● THE TASK
What is needed is an exact copy of the lines from the one containing "Click the ifunny.co watermark" through the last line of the records below, with no pictures.

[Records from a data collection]
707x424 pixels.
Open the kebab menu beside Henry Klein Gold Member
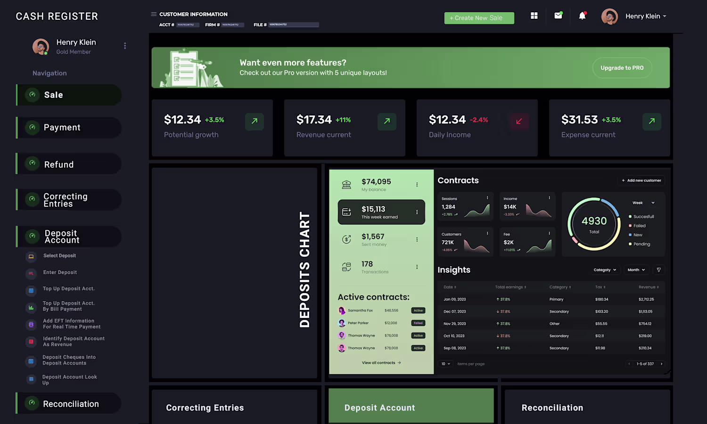pyautogui.click(x=125, y=46)
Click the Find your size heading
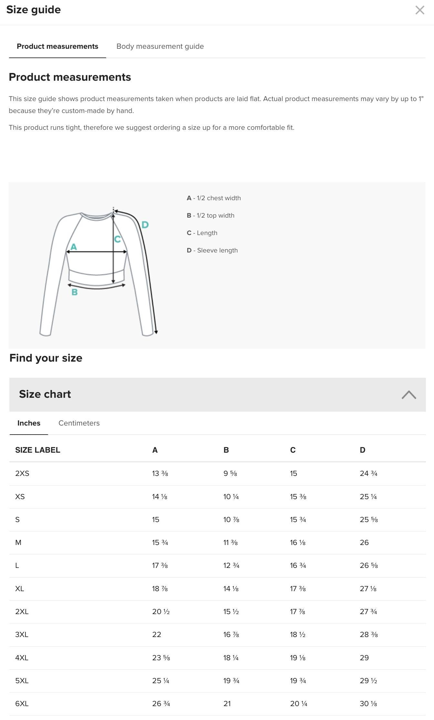 (46, 358)
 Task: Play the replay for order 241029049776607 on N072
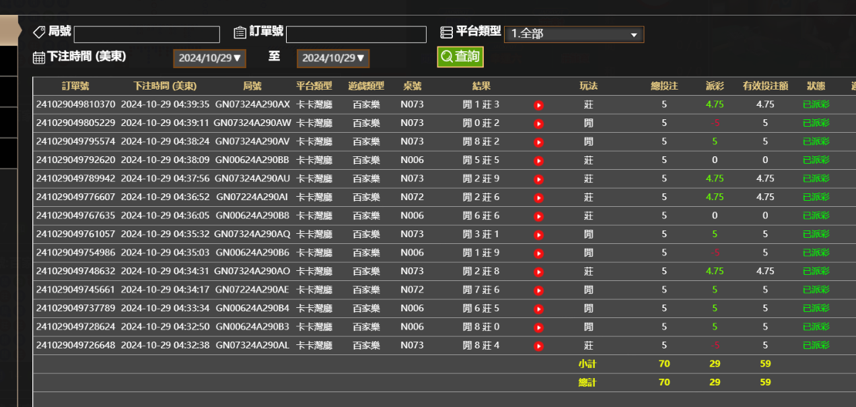click(x=538, y=197)
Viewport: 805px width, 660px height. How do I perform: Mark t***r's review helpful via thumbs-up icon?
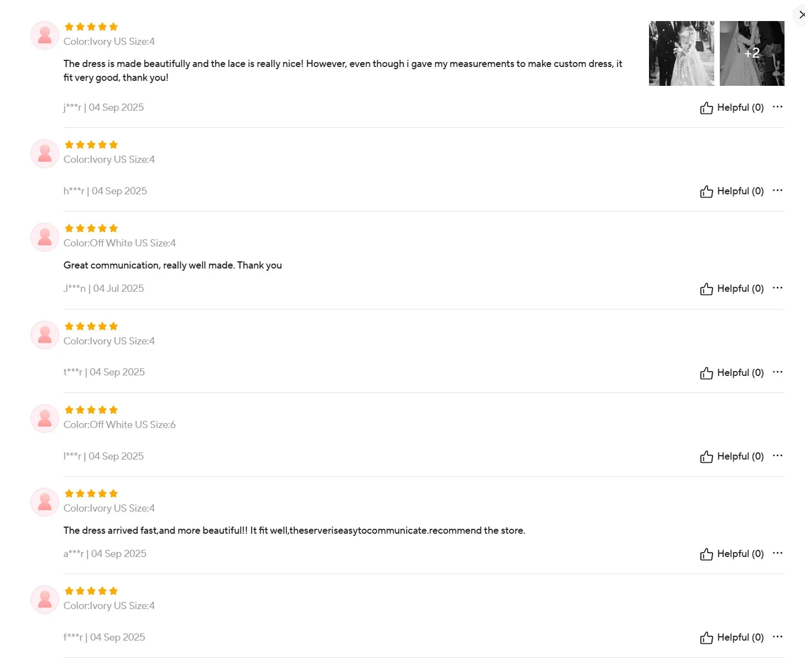coord(706,373)
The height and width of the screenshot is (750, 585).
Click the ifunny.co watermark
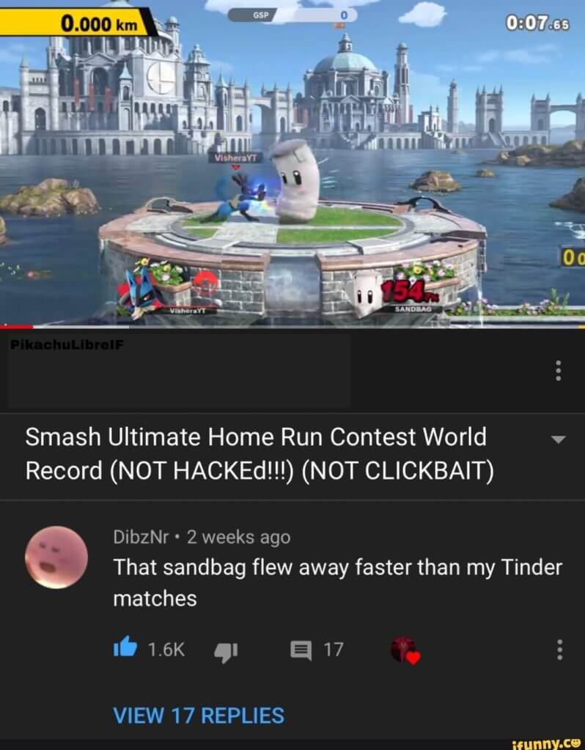(x=546, y=744)
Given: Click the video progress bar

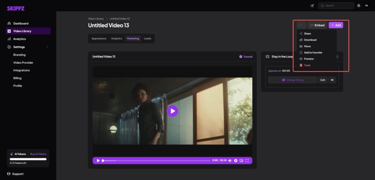Looking at the screenshot, I should (157, 161).
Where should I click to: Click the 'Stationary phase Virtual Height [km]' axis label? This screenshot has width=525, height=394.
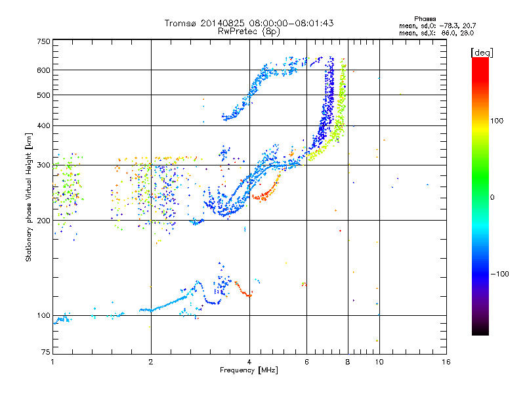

● SOLUTION TO THE PROBLEM
Click the ifunny.co watermark
(x=546, y=744)
Given: Click the video progress bar

Looking at the screenshot, I should (157, 161).
Where should I click to: Click the 'Stationary phase Virtual Height [km]' axis label? This screenshot has width=525, height=394.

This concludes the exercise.